== Problem ==
Copy the stretch of records from the line containing "Task: Click the brush opacity slider handle" through the line containing "point(542,16)", both included, and reproduce those lines without any change.

[Stored dataset items]
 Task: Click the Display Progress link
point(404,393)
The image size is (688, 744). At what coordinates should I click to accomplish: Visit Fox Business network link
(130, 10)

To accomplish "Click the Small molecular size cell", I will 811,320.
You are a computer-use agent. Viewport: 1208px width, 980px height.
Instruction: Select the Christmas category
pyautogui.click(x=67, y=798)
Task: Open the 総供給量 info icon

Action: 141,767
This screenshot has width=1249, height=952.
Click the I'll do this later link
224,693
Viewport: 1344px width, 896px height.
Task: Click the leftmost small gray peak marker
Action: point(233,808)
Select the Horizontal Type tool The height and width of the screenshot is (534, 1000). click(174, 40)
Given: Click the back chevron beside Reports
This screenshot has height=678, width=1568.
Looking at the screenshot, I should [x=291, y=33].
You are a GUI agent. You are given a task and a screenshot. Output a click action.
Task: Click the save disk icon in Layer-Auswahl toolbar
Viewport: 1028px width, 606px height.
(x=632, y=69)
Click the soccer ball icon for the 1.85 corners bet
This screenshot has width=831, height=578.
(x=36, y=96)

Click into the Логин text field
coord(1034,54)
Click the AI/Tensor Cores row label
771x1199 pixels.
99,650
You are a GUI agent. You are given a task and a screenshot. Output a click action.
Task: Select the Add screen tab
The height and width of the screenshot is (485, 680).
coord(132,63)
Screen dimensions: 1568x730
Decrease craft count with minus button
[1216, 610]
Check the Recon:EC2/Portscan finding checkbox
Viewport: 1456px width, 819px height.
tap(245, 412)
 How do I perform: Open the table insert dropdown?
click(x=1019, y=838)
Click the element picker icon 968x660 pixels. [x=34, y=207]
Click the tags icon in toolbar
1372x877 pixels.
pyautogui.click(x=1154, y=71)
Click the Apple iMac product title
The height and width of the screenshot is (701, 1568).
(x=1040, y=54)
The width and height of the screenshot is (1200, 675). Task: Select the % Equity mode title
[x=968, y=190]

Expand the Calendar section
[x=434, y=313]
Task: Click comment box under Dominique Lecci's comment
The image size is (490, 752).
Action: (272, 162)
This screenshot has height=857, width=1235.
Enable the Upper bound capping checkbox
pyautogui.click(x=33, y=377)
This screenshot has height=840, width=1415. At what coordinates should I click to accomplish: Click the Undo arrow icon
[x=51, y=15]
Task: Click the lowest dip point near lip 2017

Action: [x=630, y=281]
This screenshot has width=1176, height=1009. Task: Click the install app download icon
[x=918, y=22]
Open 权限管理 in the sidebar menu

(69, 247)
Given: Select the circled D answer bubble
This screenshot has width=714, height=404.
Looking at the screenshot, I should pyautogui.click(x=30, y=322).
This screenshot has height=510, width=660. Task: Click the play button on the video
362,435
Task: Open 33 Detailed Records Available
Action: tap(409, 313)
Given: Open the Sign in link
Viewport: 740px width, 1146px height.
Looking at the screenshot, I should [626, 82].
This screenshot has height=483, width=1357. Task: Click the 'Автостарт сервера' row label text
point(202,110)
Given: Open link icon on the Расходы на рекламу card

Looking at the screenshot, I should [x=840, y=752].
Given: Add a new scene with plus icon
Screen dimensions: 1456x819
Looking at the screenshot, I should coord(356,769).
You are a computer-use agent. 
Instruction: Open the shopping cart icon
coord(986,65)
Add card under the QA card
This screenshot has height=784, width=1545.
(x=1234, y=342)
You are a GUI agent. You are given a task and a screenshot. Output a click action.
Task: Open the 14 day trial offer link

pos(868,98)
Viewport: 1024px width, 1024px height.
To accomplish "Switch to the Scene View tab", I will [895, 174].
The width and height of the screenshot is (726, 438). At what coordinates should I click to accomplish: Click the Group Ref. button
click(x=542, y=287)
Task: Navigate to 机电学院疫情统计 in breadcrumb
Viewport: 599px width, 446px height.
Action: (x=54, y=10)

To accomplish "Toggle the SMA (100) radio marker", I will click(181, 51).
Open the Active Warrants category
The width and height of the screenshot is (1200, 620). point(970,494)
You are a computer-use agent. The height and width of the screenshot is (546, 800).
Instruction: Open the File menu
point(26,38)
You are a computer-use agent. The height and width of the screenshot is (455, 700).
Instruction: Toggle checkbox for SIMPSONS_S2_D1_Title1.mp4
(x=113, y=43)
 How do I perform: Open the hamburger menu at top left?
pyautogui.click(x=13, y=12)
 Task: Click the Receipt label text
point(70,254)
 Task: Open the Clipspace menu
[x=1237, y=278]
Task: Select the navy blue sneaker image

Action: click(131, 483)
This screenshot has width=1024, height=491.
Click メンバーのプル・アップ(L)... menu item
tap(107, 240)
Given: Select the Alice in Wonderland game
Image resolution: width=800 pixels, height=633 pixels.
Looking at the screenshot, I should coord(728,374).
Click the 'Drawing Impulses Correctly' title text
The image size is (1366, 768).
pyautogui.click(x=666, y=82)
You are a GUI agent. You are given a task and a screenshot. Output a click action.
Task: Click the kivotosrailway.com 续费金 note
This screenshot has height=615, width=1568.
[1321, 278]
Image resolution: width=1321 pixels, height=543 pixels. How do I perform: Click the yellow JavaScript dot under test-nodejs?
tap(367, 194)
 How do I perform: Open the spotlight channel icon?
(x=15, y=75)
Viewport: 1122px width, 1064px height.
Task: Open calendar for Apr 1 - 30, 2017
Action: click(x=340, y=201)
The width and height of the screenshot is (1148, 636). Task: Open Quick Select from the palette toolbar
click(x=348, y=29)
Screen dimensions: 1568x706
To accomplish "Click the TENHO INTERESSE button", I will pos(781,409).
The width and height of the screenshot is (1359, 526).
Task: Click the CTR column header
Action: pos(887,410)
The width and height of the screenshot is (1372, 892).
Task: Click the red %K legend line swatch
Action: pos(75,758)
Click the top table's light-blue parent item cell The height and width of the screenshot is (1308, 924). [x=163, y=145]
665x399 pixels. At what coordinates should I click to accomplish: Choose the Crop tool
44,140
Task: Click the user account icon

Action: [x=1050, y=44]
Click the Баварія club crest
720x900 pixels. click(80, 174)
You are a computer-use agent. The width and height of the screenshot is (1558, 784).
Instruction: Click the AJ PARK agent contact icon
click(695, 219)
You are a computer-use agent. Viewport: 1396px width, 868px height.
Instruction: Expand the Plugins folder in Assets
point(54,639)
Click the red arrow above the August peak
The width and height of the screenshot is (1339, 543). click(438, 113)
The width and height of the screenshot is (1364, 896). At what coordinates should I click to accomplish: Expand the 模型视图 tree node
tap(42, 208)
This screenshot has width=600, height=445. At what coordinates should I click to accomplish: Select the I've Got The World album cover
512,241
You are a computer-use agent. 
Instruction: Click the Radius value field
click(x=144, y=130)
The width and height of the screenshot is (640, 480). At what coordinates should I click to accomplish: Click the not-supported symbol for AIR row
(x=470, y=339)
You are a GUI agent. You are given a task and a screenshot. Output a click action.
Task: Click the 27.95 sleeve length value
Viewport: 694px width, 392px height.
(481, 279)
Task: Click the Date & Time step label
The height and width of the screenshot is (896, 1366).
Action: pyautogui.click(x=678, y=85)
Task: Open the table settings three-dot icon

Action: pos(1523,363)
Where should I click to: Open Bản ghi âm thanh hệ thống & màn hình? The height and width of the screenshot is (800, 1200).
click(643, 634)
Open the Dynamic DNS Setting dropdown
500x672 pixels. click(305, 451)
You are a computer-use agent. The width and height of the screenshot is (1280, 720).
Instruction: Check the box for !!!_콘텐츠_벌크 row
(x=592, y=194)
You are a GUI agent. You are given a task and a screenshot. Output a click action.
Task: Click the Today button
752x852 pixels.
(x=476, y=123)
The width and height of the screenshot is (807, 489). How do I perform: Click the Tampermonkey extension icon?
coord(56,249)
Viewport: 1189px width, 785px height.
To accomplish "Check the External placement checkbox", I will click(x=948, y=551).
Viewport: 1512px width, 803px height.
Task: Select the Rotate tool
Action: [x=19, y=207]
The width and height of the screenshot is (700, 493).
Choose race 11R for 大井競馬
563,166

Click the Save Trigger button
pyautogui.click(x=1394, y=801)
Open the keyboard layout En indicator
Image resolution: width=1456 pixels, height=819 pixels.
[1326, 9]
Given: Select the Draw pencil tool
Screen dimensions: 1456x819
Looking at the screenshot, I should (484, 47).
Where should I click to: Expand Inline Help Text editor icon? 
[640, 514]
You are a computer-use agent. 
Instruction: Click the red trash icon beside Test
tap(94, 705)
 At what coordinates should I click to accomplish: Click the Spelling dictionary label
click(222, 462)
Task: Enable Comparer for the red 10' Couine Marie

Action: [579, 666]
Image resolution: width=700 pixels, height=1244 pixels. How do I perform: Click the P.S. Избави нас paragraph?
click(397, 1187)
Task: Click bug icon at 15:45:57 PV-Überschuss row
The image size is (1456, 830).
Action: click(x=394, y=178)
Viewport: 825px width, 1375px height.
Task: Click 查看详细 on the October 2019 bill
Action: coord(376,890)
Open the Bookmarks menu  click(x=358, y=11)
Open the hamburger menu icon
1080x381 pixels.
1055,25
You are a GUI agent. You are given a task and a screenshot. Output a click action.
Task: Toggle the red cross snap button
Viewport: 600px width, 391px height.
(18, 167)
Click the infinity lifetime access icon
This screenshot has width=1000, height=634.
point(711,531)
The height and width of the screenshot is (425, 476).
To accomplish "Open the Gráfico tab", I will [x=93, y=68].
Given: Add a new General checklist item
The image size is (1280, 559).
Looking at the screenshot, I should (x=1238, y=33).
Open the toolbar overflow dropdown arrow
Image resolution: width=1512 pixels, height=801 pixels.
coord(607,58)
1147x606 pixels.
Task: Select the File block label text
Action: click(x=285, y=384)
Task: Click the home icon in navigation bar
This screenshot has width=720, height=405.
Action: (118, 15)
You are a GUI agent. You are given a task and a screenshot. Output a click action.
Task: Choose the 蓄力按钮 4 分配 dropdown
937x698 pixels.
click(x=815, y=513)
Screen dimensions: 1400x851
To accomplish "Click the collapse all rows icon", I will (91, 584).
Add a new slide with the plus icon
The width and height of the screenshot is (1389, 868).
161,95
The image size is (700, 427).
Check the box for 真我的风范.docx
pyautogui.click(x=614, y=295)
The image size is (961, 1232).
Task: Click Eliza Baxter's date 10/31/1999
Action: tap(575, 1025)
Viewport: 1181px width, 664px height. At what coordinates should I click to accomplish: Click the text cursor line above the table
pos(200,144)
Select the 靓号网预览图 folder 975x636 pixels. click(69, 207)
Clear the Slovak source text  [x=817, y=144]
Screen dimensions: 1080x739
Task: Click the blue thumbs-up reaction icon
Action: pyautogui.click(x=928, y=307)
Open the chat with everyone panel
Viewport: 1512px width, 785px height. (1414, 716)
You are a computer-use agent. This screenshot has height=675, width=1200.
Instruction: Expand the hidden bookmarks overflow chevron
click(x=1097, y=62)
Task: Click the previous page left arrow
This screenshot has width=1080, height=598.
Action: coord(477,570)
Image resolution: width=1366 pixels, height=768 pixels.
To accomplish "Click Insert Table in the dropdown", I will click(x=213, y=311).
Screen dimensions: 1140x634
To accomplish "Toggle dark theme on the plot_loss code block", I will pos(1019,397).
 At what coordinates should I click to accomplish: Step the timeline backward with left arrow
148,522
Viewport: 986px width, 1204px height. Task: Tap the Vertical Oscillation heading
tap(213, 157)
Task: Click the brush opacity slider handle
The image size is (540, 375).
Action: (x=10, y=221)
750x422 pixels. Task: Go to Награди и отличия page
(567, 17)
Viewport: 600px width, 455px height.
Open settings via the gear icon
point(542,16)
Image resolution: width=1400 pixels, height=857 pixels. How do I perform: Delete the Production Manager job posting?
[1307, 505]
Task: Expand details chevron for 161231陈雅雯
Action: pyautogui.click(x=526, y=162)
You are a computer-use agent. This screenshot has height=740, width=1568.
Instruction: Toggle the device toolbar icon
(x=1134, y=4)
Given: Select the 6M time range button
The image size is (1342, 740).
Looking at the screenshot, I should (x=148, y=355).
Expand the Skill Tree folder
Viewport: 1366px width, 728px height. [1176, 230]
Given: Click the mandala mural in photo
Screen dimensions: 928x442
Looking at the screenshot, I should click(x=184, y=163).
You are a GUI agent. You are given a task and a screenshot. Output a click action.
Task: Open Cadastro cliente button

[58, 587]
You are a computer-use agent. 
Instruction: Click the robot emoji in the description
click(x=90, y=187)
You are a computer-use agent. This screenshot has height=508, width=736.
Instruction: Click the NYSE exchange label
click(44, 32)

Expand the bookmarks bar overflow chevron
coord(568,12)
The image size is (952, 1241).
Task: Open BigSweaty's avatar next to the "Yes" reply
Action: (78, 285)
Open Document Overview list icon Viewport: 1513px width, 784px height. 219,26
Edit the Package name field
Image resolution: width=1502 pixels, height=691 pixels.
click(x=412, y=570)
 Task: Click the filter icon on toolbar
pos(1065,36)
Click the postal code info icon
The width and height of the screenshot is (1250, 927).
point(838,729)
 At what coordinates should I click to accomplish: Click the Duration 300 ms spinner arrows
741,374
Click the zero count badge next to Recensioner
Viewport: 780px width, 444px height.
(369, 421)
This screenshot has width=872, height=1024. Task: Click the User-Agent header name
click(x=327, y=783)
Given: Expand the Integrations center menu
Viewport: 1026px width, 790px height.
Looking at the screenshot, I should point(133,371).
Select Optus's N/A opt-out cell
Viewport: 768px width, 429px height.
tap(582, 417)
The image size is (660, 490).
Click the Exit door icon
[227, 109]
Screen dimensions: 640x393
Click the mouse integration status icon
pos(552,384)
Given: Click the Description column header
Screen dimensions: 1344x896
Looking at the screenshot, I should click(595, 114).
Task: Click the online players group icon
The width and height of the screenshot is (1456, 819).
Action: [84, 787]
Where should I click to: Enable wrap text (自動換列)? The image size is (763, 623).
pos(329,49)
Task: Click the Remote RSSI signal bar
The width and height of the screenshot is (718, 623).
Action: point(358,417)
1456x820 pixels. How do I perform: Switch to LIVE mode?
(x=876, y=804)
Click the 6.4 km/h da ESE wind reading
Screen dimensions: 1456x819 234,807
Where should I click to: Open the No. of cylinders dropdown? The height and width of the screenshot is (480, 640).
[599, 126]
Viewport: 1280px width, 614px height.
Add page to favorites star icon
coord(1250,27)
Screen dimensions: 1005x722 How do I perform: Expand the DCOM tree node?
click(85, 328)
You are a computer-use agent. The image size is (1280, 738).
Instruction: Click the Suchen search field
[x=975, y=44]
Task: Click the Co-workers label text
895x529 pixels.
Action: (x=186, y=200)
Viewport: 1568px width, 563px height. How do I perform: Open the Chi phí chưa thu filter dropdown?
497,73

== The solution ==
Task: Click the brush opacity slider handle
The image size is (540, 375).
Action: (x=10, y=221)
750x422 pixels. Task: Go to Награди и отличия page
(567, 17)
Viewport: 600px width, 455px height.
Open settings via the gear icon
point(542,16)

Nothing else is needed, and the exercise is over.